§ **EXERCISE DETAILS**: Go to the line containing "[YouTube] (288, 2448)" in the records below and print it and every following line exactly, on through the line containing "Ympäristökoulutus (539, 55)", then stop.

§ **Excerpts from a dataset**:
**********
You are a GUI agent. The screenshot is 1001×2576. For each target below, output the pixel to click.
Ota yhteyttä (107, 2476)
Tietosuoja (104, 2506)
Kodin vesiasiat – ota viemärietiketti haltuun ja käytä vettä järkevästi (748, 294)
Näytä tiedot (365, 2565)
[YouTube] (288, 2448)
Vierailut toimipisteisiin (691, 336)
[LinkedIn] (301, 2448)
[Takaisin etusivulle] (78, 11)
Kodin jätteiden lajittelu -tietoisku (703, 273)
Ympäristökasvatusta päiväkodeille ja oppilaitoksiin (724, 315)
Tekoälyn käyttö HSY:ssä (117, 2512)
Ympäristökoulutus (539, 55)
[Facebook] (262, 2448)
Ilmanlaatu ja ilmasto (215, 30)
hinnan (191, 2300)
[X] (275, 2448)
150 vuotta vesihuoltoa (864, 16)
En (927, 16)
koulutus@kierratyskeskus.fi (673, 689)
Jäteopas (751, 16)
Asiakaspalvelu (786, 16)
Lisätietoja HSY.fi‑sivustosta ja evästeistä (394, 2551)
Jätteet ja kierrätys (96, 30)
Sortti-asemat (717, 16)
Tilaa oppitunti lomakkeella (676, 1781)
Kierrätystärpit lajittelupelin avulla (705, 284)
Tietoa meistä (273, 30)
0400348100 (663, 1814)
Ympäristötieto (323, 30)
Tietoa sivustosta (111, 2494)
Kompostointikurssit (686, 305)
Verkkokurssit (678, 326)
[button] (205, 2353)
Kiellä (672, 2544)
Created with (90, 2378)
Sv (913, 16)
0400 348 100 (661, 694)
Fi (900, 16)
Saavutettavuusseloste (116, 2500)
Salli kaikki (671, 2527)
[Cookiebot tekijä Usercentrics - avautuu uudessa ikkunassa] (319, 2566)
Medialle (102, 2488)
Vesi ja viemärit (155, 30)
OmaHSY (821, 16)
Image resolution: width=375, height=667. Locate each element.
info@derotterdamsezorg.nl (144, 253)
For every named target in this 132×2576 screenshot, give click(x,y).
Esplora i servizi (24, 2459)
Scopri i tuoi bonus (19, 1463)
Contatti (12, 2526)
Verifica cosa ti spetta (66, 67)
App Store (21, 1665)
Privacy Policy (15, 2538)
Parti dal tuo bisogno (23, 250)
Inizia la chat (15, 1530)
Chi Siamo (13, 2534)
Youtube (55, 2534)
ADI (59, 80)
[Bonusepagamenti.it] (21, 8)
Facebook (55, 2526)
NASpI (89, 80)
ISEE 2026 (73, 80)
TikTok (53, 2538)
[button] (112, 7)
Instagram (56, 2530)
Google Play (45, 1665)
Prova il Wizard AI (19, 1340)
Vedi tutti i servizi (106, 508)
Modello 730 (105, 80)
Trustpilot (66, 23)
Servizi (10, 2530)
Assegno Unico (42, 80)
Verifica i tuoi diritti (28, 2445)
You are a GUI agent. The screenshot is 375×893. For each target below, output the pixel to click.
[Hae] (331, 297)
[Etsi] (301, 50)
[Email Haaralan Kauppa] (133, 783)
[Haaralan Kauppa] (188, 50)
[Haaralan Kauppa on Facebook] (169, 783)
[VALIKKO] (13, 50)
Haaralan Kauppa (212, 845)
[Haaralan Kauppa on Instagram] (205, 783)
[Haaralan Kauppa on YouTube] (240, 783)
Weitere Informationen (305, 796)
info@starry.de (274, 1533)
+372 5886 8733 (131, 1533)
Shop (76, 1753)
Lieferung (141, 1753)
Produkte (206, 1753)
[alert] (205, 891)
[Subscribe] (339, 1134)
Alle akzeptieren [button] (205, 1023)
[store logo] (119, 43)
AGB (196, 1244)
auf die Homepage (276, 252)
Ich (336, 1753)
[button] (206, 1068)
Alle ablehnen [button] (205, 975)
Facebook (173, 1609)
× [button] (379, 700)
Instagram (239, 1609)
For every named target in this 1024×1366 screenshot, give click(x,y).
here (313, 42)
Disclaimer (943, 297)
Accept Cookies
**********
§ **REPLY TO THE TASK**:
[YouTube] (288, 2448)
Vierailut toimipisteisiin (691, 336)
[LinkedIn] (301, 2448)
[Takaisin etusivulle] (78, 11)
Kodin jätteiden lajittelu -tietoisku (703, 273)
Ympäristökasvatusta päiväkodeille ja oppilaitoksiin (724, 315)
Tekoälyn käyttö HSY:ssä (117, 2512)
Ympäristökoulutus (539, 55)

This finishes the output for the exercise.